SU-F-J-11: Radiobiologically Optimized Patient Localization During Prostate External Beam Localization




To present a novel positioning strategy which optimizes radiation delivery with radiobiological response knowledge, and to evaluate its application during prostate external beam radiotherapy.


Ten patients with low or intermediate risk prostate cancer were evaluated retrospectively in this IRB-approved study. For each patient, a VMAT plan was generated on the planning CT (PCT) to deliver 78 Gy in 39 fractions with PTV = prostate + 7 mm margin, except for 5mm in the posterior direction. Five representative pretreatment CBCT images were selected for each patient, and prostate, rectum, and bladder were delineated on all CBCT images. Each CBCT was auto-registered to the corresponding PCT. Starting from this auto-matched position (AM-position), a search for optimal treatment position was performed utilizing a score function based on radiobiological and dosimetric indices (D98_DTV, NTCP_rectum, and NTCP_bladder) for the daily target volume (DTV), rectum, and bladder. DTV was defined as prostate + 4 mm margin to account for intra-fraction motion as well as contouring variability on CBCT. We termed the optimal treatment position the radiobiologically optimized couch shift position (ROCS-position).
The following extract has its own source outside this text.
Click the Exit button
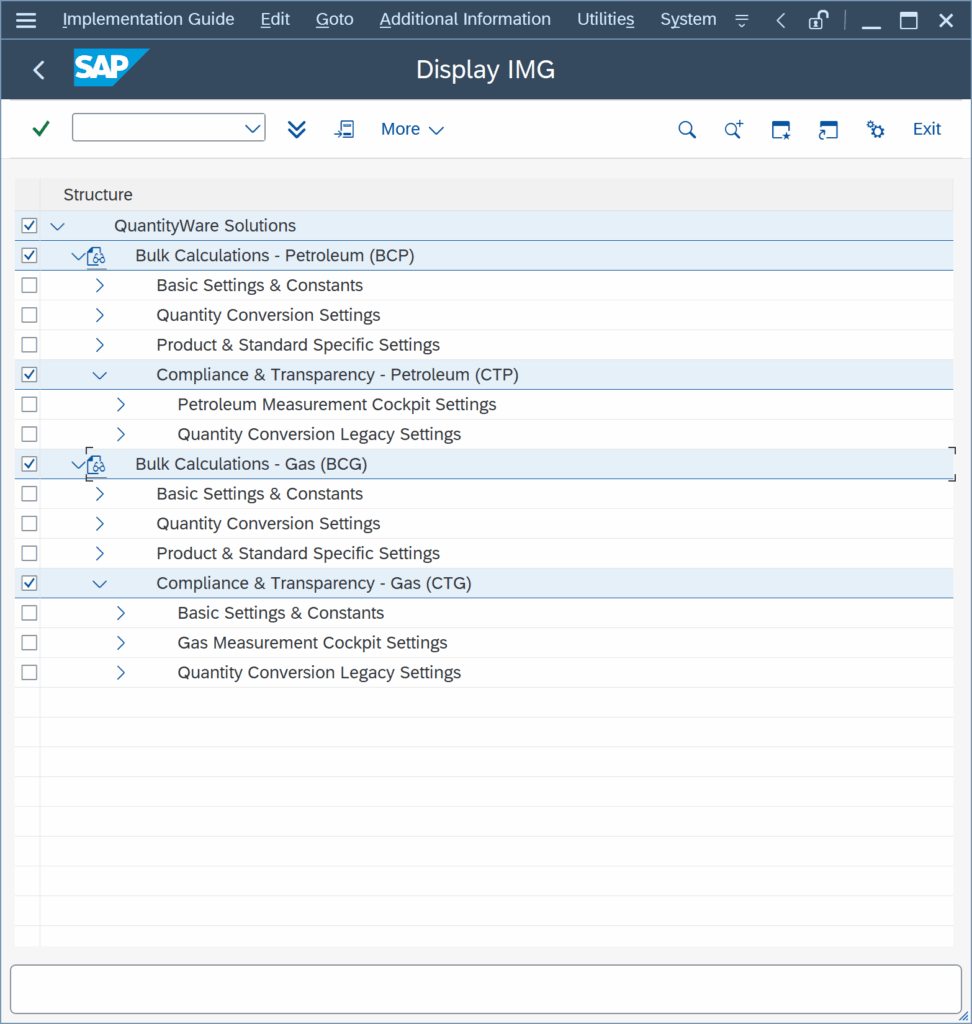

The indices, averaged over the 10 patients’ treatment plans, were (mean±SD): 77.7±0.2 Gy (D98_PTV), 12.3±2.7% (NTCP_rectum), and 53.2±11.2% (NTCP_bladder). The corresponding values calculated on all 50 CBCT images at the AM-positions were 72.9±11.3 Gy (D98_DTV), 15.8±6.4% (NTCP_rectum), and 53.0±21.1% (NTCP_bladder), respectively. In comparison, calculated on CBCT at the ROCS-positions, the indices were 77.0±2.1 Gy (D98_DTV), 12.1±5.7% (NTCP_rectum), and 60.7±16.4% (NTCP_bladder). Compared to autoregistration, ROCS-optimization recovered dose coverage to target volume and lowered the risk to rectum. Moreover, NTCPrectum for one patient remained high after ROCS-optimization and therefore could potentially benefit from adaptive planning.


These encouraging results illustrate the potential utility of applying radiobiologically optimized correction for online image-guided radiotherapy of prostate patients.